28ª semana del tiempo ordinario. Miércoles: Lc 11, 42-46
Estas expresiones de Jesús que el evangelio nos trae hoy contra los fariseos las
pone san Lucas a propósito de una comida en casa de un fariseo donde Jesús había
sido invitado. Ayer se hablaba del comienzo de esta comida, cuando Jesús con todo
propósito no hace el rito de lavarse las manos antes de la comida como lo hacían los
fariseos. Esto le da pie para darles una gran enseñanza de que nada sirve estar limpios
por fuera si no lo están por dentro. Mucho peor cuando les servía a algunos como signo
de orgullo propio y desprecio hacia los que llamaban pecadores. Es que ese lavado no
era precisamente por higiene sino para no contaminarse con los vendedores, etc..
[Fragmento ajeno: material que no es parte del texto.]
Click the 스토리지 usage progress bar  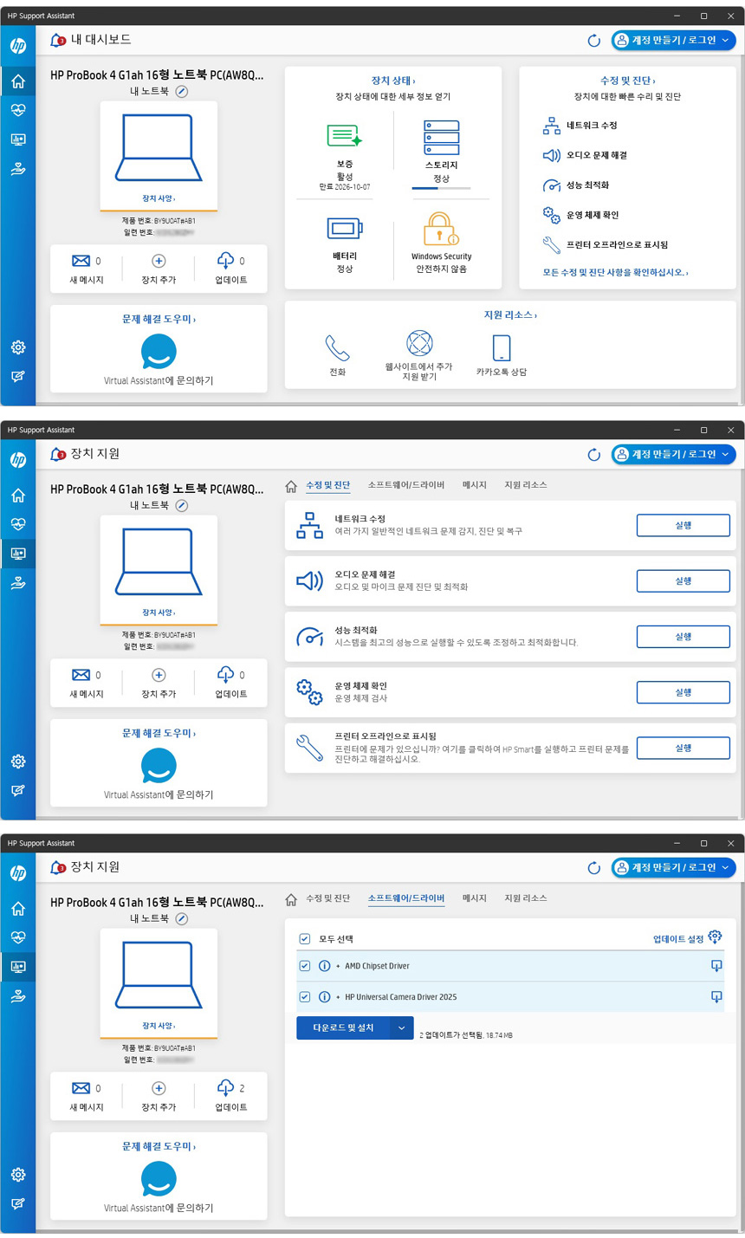click(x=441, y=188)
San Lucas a continuación de la primera advertencia, pone unas recriminaciones
más fuertes que habría pronunciado Jesús en otras ocasiones o que quizá pronunció
en parte entonces. Algunas son contra los fariseos en general y la última de hoy es
contra los legistas o maestros que sacan nuevas leyes de las tradicionales.
Un gran defecto que ve Jesús en los fariseos es que éstos están muy preocupados
en cumplir los preceptos externos de la ley, hasta en mínimos detalles, pero no
cumplen lo principal que es la justicia y el amor. El cumplimiento externo llegaba hasta
lo absurdo de que, para pagar el diezmo de los bienes, separaban una décima parte de
las especias que utilizaban en la comida. Jesús no les reprocha esto. No es que haya
que despreciar lo pequeño por pequeño. Sería hermoso si lo hicieran por un amor
grande a Dios. Lo malo era que, cumpliendo lo externo con tanto detalle, olvidaban lo
principal que era el amor, porque el amor a Dios se debe manifestar a través de la
misericordia con el prójimo, comenzando por la justicia.
Otro defecto de los fariseos era el orgullo o la vanidad. Buscaban los primeros
puestos en los banquetes, como ya se lo dijo Jesús a otro fariseo; buscaban los
primeros puestos en la sinagoga y anhelaban los aplausos. Al buscar su propia gloria,
no buscaban la gloria del Señor y se creían superiores a otros muchos
despreciándoles. Por eso les dice Jesús que se parecían a sepulcros que por fuera
parecen bonitos, porque están blancos, pero por dentro están llenos de podredumbre.
También Jesús recrimina a los que hacen las leyes. Dios era el autor de las leyes
principales, que son los 10 mandamientos. Pero había un grupo de doctores que las
interpretaban, añadiendo continuamente más y más leyes hasta formar un código de
varios centenares. Lo peor es que esos juristas hacían muchas leyes para la gente, que
sentía tener una gran carga, pero ellos no las cumplían. Con ello hacían que los que
querían ser fieles se sintieran pecadores por no poder cumplirlas.
Lo peor era que estos legistas se presentaban como ministros de un dios lleno de
rigor, que parecía inhumano, como si sólo desease castigar a los que no pudieran
cumplir tantas leyes. Con ello la religión se convertía en un temor a Dios, que estaba
alejado o en contra del pueblo. Jesús en cambio nos enseña que Dios es sobre todo
amor, perdón, misericordia, y que está cerca del afligido y de quien quiera acudir a El.
Jesús amaba a los fariseos. Si les decía estos reproches era porque veía que era la
única manera de que recapacitasen y pudieran convertirse. A veces Dios actúa con
potencia, como lo vemos en el fariseo Saulo, que se convirtió en san Pablo. También
estos reproches deben llegar a nuestro corazón. Todos somos un poco fariseos y
algunos un poco más. Hay algunos que miramos demasiado los pequeños detalles
externos y olvidamos el amor. Otros tenemos mucho orgullo, y olvidamos que no
debemos juzgarnos, pues Dios ve el interior. Otros quizá nos convertimos en jueces y
con facilidad censuramos a otros y declaramos lo permitido o prohibido en cosas muy
dudosas, creyéndonos como profetas. ¿Cómo sabremos que una persona habla y
actúa con el Espíritu Santo? San Pablo nos dice que debe tener los frutos del Espíritu,
que son: amor, alegría, paz, comprensión, amabilidad, etc., No el rencor o enemistad.